Czech Committee Backs Stripping Babis's Immunity Before Election

(Bloomberg) -- Czech lawmakers moved closer to allowing a criminal investigation into fraud allegations against billionaire Andrej Babis, the head of the country’s most popular party and the man most likely to become prime minister following October general elections.

The parliamentary immunity committee voted on Wednesday to recommend stripping Babis and one of his closest allies of protection against prosecution, head of the panel, Miroslava Nemcova, told reporters in Prague. The police are seeking to probe Babis, the second-richest man in the country of 10.6 million people, over the alleged misuse of European Union aid funds at a company belonging to his business empire. Babis says the allegations were fabricated by his rivals to thwart him from taking power. He called the accusations “absurd.”

The “affair has been contrived to diminish our appeal to voters,” he said on Wednesday after appearing at the parliamentary committee. “I categorically reject the accusations. The timing is clearly politically motivated.”

Babis and his euroskeptic ANO party are facing pressure from political opponents who are fighting to close the distance with his wide lead in opinion polls. Buoyed by a message that it’s an alternative to traditional political forces, ANO’s popularity has risen steadily since it joined the three-party ruling coalition four years ago. In response, Babis’s critics in the government and opposition have accused him of tax evasion and conflicts of interest linked to his chemical, food and media holdings.

Babis is sticking to pledges to cut state debt and continues to attack his rivals in the political establishment as corrupt, inept managers of public finances.
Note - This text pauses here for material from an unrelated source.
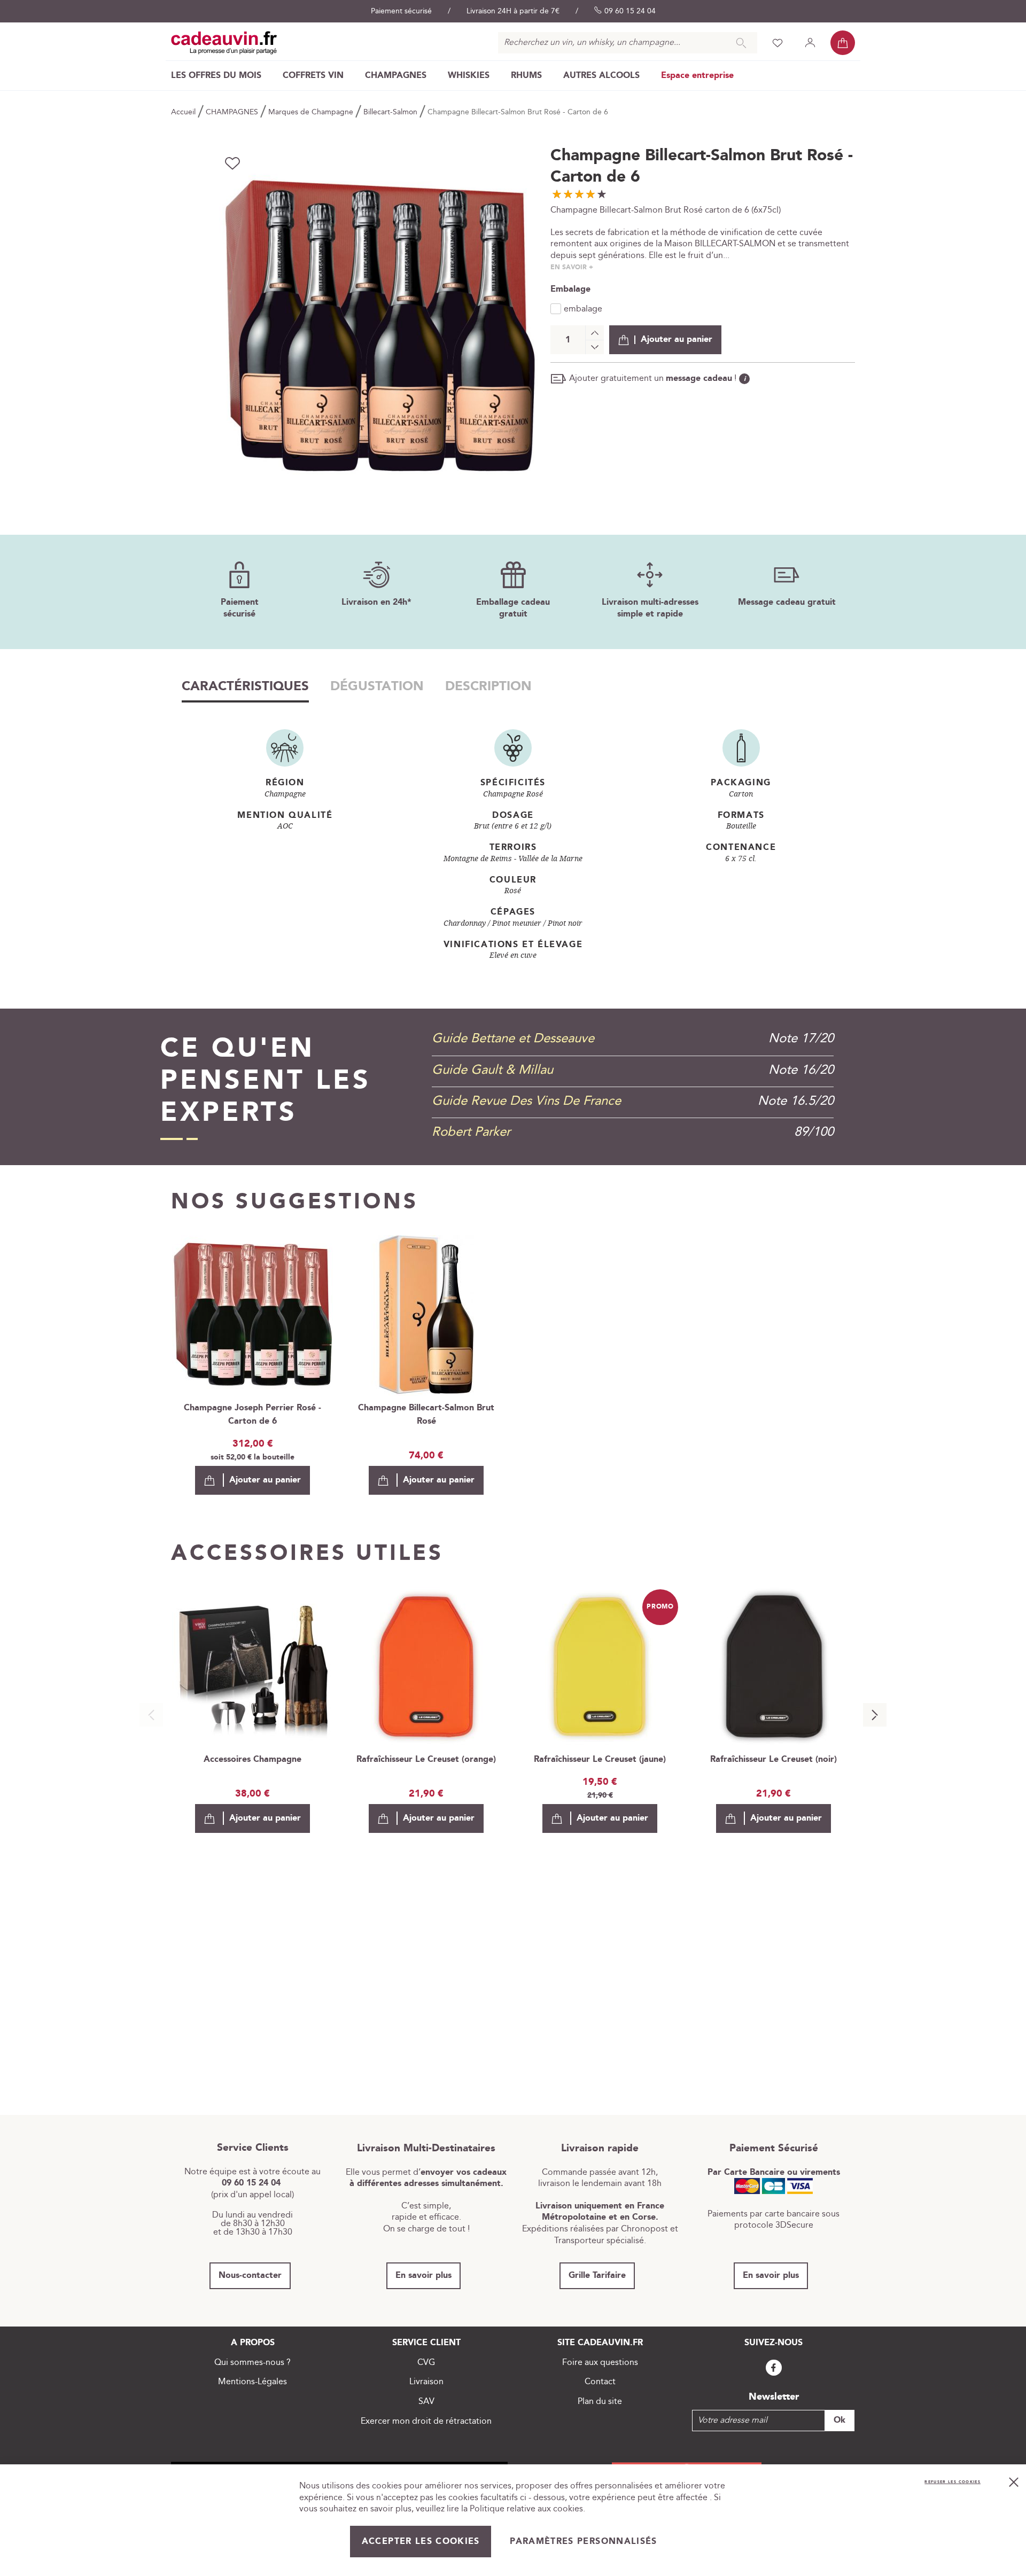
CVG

While he’s now firmly embedded in the political mainstream, his rhetoric echoes the platforms of populist forces challenging the political landscape across Europe.

Babis, whose fortune is estimated at $3.6 billion, has rejected all accusations of tax evasion and said he did nothing illegal in the case of a 50 million-koruna ($2.3 million) EU subsidy transferred to his Stork Nest recreation complex.

The center belonged to Babis’s business empire in the past, but he told a parliamentary hearing last year that it was owned by his children and his brother-in-law when the application for EU funds was filed. He transferred all his assets to a trust fund, supervised by his wife, this year after his coalition partners teamed up with opposition to tighten the conflict-of-interest law.

ANO’s support has ranged from 26 percent to 34 percent in opinion polls in the past two months, compared with 19 percent it received in the 2013 election and more than 10 percentage points above the nearest competitor.

Following the committee’s decision, the motion to allow an investigation into Babis and ANO deputy Chairman Jaroslav Faltynek, who also denies any wrongdoing, will have be approved by a vote in the full chamber. Nemcova said the assembly was scheduled to start the discussion on the police request Sept. 6.